The chitosan-coated alginate gel particles (CS/SA) and chitosan-coated alginate-shellac gel particles (CS/SA/Lac) were constructed to serve as a potential oral delivery system to enhance the stability and activity of superoxide dismutase (SOD) in this study. The encapsulation efficiency (EE), enzyme activity retention ratio (ER), particle structure, and SOD release behavior, as well as the effect of shellac, were evaluated.
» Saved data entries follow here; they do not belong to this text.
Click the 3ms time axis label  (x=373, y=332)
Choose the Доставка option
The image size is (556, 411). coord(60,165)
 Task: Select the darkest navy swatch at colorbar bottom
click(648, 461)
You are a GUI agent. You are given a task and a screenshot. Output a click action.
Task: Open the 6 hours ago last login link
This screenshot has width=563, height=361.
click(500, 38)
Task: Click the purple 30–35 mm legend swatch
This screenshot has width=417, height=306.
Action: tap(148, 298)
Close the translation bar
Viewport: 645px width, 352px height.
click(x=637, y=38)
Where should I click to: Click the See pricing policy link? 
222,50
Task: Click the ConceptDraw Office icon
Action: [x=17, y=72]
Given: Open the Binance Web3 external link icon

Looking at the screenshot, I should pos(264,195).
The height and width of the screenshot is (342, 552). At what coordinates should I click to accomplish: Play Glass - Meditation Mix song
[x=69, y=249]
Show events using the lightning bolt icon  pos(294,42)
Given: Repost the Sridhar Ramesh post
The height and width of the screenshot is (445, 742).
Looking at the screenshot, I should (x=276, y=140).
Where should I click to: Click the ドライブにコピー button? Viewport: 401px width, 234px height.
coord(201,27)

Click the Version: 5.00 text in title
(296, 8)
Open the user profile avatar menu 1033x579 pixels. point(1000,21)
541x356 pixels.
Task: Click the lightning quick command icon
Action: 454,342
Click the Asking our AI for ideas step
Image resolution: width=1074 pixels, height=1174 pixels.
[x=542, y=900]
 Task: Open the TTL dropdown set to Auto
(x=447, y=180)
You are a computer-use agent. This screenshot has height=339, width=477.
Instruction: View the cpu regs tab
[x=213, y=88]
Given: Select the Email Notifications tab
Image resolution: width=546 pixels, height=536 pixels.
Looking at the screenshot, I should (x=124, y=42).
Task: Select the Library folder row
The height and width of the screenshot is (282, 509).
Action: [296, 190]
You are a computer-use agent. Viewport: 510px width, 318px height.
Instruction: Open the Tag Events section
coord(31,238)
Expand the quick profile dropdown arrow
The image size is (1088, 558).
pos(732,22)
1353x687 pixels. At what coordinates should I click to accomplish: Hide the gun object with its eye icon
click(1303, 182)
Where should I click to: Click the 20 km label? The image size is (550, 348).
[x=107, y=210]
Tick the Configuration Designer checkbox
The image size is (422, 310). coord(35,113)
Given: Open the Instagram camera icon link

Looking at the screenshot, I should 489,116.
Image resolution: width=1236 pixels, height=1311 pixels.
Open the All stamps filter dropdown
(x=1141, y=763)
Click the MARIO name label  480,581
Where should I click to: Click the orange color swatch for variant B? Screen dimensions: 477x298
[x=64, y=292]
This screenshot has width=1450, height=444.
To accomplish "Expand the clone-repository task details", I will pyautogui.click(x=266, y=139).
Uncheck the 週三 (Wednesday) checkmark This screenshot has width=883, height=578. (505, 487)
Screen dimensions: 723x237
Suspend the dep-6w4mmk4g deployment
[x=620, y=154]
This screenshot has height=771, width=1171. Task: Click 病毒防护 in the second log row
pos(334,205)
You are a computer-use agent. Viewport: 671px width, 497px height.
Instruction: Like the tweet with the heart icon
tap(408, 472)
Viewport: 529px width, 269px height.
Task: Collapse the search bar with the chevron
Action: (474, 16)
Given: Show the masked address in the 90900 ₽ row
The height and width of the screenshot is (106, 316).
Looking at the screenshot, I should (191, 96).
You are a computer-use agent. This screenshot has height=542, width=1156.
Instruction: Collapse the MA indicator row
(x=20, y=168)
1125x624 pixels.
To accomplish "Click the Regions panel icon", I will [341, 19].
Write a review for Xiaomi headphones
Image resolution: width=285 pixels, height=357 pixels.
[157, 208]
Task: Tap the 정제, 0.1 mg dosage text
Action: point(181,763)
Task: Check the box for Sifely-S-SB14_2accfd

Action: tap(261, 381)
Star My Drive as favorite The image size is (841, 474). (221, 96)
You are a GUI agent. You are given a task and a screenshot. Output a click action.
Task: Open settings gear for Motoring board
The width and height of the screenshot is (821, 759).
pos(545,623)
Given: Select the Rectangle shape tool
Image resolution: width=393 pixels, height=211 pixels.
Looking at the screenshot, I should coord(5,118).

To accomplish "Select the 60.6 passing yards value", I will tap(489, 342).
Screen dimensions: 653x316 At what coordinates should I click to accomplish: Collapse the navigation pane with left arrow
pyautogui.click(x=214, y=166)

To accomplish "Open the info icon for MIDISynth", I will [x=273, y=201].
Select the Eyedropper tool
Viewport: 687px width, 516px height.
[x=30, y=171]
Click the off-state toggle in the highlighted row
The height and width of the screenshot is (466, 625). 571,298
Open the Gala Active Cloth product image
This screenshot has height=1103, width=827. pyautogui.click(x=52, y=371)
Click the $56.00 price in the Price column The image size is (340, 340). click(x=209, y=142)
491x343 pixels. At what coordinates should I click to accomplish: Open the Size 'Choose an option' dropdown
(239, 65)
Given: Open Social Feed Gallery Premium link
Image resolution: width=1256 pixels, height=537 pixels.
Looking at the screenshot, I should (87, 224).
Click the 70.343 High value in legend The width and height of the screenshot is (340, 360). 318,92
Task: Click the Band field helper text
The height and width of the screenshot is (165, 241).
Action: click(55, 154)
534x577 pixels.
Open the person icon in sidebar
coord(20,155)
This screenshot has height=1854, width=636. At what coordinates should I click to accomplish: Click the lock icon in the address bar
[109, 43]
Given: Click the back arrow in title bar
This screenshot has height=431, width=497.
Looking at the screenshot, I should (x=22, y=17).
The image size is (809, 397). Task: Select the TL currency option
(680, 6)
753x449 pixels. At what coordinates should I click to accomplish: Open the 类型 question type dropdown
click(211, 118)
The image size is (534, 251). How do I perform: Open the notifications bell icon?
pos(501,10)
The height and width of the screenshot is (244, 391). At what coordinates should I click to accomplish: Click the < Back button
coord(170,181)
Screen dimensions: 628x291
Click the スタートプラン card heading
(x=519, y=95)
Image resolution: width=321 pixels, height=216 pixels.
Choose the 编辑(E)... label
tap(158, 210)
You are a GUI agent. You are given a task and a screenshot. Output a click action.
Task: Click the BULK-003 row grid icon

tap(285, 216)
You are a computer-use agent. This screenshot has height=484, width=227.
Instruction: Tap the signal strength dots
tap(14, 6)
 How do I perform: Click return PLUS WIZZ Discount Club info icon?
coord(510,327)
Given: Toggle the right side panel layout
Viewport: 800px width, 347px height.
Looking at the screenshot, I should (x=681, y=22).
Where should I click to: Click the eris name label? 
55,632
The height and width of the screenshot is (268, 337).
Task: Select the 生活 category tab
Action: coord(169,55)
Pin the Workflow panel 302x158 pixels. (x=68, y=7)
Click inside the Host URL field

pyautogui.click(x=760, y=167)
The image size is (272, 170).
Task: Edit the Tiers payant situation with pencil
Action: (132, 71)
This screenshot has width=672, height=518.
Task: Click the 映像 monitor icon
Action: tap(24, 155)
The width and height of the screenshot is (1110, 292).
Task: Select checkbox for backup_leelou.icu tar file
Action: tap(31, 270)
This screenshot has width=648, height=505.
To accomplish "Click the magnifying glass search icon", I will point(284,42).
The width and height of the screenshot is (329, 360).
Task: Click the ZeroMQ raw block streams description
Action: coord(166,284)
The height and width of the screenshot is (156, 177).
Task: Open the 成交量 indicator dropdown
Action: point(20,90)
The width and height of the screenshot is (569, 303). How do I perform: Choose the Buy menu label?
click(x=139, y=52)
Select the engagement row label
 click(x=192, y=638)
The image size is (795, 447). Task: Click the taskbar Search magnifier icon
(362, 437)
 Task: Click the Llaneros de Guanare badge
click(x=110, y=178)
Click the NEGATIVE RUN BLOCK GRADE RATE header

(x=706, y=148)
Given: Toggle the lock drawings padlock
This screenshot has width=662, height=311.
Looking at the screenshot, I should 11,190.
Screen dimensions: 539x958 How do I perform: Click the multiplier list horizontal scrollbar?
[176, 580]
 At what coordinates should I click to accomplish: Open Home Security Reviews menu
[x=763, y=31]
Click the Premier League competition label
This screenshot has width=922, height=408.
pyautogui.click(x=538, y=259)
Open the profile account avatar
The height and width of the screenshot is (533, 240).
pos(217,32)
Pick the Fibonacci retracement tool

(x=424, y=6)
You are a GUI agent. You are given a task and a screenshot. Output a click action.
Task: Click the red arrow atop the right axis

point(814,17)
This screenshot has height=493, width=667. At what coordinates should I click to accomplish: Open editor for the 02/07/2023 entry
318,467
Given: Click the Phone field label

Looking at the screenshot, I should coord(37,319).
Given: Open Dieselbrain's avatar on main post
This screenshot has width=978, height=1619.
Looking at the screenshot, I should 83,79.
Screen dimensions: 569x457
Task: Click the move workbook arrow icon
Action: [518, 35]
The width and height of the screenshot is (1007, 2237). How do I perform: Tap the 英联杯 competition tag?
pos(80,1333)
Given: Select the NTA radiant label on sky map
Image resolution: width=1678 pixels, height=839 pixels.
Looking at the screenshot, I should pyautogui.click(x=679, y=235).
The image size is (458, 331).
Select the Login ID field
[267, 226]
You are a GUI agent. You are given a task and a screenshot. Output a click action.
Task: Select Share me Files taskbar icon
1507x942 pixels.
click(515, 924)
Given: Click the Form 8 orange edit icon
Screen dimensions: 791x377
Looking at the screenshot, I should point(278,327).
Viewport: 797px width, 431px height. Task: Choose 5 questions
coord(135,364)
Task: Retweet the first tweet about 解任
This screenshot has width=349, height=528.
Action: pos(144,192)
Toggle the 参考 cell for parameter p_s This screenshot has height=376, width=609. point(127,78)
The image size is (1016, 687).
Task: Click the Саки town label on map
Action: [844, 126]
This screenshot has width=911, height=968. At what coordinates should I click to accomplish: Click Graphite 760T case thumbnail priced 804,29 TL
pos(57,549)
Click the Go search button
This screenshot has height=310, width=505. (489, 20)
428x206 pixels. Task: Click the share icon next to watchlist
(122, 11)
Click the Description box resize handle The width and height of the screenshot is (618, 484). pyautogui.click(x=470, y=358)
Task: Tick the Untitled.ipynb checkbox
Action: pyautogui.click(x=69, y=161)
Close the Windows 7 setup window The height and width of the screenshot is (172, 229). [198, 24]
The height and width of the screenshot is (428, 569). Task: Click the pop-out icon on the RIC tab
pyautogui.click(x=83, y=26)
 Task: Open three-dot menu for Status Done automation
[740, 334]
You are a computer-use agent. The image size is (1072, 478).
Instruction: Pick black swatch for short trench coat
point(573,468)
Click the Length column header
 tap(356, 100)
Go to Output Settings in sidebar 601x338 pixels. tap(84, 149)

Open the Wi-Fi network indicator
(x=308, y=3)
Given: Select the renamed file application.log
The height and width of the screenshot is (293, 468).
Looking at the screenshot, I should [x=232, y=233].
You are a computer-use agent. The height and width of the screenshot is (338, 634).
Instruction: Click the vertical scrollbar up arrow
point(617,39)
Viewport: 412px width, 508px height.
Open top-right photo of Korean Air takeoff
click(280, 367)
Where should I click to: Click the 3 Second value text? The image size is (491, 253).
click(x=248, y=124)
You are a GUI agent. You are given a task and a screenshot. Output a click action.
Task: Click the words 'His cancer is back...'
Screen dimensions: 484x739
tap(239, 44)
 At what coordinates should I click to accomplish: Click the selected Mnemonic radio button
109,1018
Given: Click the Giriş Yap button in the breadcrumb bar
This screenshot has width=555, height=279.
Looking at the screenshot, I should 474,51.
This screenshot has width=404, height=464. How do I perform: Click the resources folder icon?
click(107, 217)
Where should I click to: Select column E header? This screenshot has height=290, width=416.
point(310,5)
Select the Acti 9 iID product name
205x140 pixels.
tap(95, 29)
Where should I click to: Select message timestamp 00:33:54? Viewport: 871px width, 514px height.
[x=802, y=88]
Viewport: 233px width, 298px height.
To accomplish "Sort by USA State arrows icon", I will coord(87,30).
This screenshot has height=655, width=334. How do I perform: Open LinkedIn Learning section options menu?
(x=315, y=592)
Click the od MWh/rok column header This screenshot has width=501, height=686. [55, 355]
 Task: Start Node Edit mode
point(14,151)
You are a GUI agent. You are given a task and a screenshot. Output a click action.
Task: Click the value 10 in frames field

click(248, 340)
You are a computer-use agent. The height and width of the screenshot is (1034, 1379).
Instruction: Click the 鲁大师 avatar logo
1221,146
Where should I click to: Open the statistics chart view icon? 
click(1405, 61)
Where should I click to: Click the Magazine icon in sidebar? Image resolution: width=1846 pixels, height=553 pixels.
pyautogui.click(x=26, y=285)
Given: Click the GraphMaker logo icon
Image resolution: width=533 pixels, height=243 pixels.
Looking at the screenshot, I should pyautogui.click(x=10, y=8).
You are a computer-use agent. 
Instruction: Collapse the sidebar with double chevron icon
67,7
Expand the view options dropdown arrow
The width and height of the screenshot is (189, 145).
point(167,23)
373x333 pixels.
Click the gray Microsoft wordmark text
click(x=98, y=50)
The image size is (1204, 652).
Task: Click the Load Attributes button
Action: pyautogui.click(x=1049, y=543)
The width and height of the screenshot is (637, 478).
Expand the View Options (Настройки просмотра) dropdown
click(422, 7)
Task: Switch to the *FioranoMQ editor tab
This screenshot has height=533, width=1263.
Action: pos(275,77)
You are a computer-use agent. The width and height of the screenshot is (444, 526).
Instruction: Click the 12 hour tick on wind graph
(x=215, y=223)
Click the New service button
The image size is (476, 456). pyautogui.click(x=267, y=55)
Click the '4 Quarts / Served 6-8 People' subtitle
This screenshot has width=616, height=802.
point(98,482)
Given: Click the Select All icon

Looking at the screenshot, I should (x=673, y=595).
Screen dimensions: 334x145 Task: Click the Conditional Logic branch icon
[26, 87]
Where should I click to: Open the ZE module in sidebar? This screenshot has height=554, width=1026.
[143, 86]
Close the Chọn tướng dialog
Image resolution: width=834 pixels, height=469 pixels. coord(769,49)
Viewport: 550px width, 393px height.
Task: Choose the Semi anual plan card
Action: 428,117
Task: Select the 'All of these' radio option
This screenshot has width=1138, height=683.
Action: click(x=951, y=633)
The best formula is determined by the percentage of total effective activity (PTEA).The results showed that CS/SA prepared by 0.30‰ chitosan, 1.00% CaCl2, 2.00% sodium alginate (M/G = 1:1, Mw: 38,857 kDa), and gelation solution pH 5.50 had the best chitosan shell, the strongest gel structure and the maximum PTEA which was 10.75 ± 1.45%. Based on the optimal formula, addition of shellac that formed shellac-Ca2+ microspheres in the gel network was averse to SOD encapsulation, but it significantly improved the stability of SOD in gastric conditions. By adding 15.00% shellac, the PTEA reached 16.30 ± 1.64%. At optimal formulation, SOD encapsulated in CS/SA was completely released in the stimulated intestinal fluid and accumulative release enzyme activity (EA) was 966.62 ± 103.75 (U) after 6 h. However, the CS/SA/Lac with a low swelling ratio only released SOD in stimulated colonic fluid and the EA value reached 1692.28 ± 101.82 (U) after 1 h. These findings demonstrated that CS/SA and CS/SA/Lac were excellent candidates for SOD oral administration, which was useful in the food and biomedical industries for developing functional products containing SOD.